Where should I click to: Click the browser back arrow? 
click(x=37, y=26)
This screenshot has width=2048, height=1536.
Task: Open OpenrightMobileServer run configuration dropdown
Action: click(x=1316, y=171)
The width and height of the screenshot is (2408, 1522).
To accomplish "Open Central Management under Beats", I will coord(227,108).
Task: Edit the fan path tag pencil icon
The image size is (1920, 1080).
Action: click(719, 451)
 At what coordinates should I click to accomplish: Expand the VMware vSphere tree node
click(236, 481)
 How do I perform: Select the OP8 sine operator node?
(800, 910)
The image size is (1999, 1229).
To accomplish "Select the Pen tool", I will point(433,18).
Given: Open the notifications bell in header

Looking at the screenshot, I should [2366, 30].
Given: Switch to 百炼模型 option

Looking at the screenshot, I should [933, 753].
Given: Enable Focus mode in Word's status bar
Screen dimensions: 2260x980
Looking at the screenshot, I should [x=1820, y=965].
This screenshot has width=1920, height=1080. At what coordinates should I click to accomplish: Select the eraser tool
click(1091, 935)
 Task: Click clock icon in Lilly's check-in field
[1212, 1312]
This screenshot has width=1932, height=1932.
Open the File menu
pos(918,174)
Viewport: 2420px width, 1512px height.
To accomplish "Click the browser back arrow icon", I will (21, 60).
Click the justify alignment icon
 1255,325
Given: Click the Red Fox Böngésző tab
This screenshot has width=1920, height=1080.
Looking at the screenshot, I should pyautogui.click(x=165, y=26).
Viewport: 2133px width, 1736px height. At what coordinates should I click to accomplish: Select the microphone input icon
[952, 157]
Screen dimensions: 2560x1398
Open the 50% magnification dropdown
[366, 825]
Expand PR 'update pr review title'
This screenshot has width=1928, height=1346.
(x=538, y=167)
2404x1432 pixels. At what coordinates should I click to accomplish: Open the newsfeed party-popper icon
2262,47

---+---

• **What is needed**
Based on the records above, how many lines hold the string "will"? Answer with the number by itself.

• **Exercise result**
3